Work to complete: Copy the lines from the one containing "Where should I click to: Click" to the one containing "Looking at the screenshot, I should coord(142,9).", keeping both of those lines.

Dataset rows
■ ■ ■ ■ ■
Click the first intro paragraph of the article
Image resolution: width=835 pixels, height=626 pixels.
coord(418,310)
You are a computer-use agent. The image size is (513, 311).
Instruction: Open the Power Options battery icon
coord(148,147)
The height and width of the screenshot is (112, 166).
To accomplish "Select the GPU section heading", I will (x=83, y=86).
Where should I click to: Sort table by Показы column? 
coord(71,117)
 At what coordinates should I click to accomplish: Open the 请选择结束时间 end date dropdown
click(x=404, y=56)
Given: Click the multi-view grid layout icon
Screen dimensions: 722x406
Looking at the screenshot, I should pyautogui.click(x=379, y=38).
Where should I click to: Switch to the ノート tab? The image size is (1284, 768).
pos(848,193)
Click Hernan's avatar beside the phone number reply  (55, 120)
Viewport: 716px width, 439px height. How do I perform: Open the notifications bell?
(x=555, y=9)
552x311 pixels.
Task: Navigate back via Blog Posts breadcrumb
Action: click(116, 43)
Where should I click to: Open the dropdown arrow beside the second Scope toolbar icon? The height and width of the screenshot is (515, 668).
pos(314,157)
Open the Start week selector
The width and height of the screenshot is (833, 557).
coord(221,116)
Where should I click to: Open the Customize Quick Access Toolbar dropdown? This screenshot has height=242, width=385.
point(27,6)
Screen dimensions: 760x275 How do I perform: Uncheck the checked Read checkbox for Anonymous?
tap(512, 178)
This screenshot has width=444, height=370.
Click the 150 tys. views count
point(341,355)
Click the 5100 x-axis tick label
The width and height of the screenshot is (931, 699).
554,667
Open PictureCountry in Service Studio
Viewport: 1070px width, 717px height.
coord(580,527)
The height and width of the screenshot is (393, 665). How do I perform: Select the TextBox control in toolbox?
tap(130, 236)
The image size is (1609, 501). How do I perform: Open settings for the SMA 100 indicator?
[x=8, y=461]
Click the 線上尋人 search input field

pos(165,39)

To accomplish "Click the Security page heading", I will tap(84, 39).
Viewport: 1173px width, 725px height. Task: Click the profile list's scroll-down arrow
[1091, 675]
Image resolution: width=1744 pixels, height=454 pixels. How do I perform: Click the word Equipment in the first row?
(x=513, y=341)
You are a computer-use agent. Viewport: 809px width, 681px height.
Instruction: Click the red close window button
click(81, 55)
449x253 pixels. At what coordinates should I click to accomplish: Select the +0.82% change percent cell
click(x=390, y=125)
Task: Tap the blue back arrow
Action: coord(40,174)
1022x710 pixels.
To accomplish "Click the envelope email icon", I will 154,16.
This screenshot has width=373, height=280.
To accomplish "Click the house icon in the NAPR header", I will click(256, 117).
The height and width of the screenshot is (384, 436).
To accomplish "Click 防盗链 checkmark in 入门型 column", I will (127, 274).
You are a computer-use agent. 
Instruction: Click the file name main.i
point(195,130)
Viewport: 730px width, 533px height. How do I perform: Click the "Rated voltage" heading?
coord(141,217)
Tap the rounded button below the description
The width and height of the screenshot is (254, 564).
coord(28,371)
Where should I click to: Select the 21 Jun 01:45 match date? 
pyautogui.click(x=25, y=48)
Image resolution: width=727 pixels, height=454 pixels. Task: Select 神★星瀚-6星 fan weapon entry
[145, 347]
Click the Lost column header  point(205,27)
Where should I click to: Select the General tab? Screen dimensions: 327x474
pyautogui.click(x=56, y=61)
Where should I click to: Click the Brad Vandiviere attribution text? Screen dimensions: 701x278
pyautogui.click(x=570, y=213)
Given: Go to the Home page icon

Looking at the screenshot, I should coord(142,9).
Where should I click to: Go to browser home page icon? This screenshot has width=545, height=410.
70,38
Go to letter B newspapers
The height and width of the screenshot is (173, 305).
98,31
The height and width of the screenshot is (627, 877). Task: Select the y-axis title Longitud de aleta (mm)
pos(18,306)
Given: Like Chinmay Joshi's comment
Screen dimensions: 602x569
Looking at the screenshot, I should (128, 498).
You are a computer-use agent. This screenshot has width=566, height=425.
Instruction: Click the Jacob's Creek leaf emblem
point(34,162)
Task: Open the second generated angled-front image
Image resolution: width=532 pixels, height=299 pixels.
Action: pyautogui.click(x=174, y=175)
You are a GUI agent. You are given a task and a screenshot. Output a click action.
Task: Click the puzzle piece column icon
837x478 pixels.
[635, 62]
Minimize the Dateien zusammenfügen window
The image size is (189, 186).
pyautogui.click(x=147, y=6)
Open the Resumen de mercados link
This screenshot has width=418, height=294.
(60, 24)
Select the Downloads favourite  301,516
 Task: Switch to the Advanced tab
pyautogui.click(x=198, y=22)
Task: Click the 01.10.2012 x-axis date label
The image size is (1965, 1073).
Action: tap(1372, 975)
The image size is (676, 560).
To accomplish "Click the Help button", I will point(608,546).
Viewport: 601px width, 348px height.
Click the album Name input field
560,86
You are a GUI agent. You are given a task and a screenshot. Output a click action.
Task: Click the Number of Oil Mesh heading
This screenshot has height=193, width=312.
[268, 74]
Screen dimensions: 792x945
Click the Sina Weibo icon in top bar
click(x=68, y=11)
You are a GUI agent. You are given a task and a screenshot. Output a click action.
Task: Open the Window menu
■ ■ ■ ■ ■
Right answer:
Where should I click to: Click the Brad Vandiviere attribution text? Screen dimensions: 701x278
pyautogui.click(x=570, y=213)
Given: Go to the Home page icon

Looking at the screenshot, I should coord(142,9).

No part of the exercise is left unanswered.